Zunächst einmal möchte ich feststellen, dass auch ich nur Laie bin. Ich bin Diplom-Mathematiker, promoviere jetzt in Mathematik, habe zudem neben meinem Mathestudium mein Lehramtsstudium in Chemie (bis auf das Examen selbst) durchgezogen und nur nebenbei ein bisschen Philosophie studiert. D.h. ich habe das Grundstudium absolviert, mich dabei aber vor allem auf Kant, Platon und elementare Logik [saumuede] konzentriert.

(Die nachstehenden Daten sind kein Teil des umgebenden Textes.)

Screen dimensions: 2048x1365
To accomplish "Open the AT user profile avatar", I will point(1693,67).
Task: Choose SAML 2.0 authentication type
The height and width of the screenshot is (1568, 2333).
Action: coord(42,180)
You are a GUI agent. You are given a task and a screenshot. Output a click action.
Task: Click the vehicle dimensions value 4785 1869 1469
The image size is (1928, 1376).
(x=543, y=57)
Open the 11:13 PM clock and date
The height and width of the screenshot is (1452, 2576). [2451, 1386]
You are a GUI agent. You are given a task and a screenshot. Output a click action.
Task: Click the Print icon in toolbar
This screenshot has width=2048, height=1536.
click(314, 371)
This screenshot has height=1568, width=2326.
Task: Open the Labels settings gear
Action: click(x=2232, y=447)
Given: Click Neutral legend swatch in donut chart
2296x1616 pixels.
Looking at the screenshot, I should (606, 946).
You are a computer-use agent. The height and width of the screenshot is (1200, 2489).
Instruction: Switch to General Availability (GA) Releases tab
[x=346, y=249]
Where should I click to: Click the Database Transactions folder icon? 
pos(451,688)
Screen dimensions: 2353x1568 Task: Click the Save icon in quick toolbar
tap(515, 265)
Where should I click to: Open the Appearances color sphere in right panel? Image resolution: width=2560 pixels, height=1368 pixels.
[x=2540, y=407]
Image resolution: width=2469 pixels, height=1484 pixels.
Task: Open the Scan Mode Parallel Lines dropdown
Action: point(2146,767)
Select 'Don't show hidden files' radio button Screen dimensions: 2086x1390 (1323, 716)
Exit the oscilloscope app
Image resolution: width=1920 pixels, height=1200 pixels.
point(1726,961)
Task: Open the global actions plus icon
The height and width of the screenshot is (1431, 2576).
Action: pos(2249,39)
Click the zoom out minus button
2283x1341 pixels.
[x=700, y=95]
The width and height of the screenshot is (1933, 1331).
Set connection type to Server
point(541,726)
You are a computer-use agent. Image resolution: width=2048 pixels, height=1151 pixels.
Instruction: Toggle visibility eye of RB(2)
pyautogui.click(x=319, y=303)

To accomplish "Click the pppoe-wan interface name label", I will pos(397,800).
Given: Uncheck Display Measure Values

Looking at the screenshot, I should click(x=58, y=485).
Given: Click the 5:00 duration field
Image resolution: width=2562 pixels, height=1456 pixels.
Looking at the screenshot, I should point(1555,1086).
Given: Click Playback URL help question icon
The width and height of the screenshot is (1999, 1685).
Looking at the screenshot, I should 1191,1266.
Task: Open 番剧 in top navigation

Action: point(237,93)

Von Jaspers und Heidegger habe ich nur wenig, und zudem nur angelesene Ahnung. Jedoch weiß ich, dass es an Jaspers, der unbestritten zu den großen Philosophen der Neuzeit zählt, auch eine Menge Kritik gibt. Denn meines Wissens nach wird gerade die nach Wahrheit strebende, rationalistische Kraft des Menschen, die sich durch Kommunikation erst entfaltet, als teilweise etwas naiv angesehen. Nach dem Motto "die Selbsterfüllung und Durchsetzung der durch rationale, große Gedanken und Kommunikation erlangten Wahrheit", die einmal erlangt, nie mehr wieder verloren gehen kann ("Verstehen ist unwiderstehlich"), ignoriert, so meine ich, politische, kulturelle und gesellschaftliche Sachzwänge und Besonderheiten einer jeweiligen Zeit und hat ein zu menschenfreundliches, rationales Weltbild als Grundlage. Seine politische Ethik, das "Überpolitische", hatte großen Einfluss, aber seine darauffolgende Politik-, Parteien- und Zeitkritik wird meines Wissens zum Teil als sehr skeptisch betrachtet.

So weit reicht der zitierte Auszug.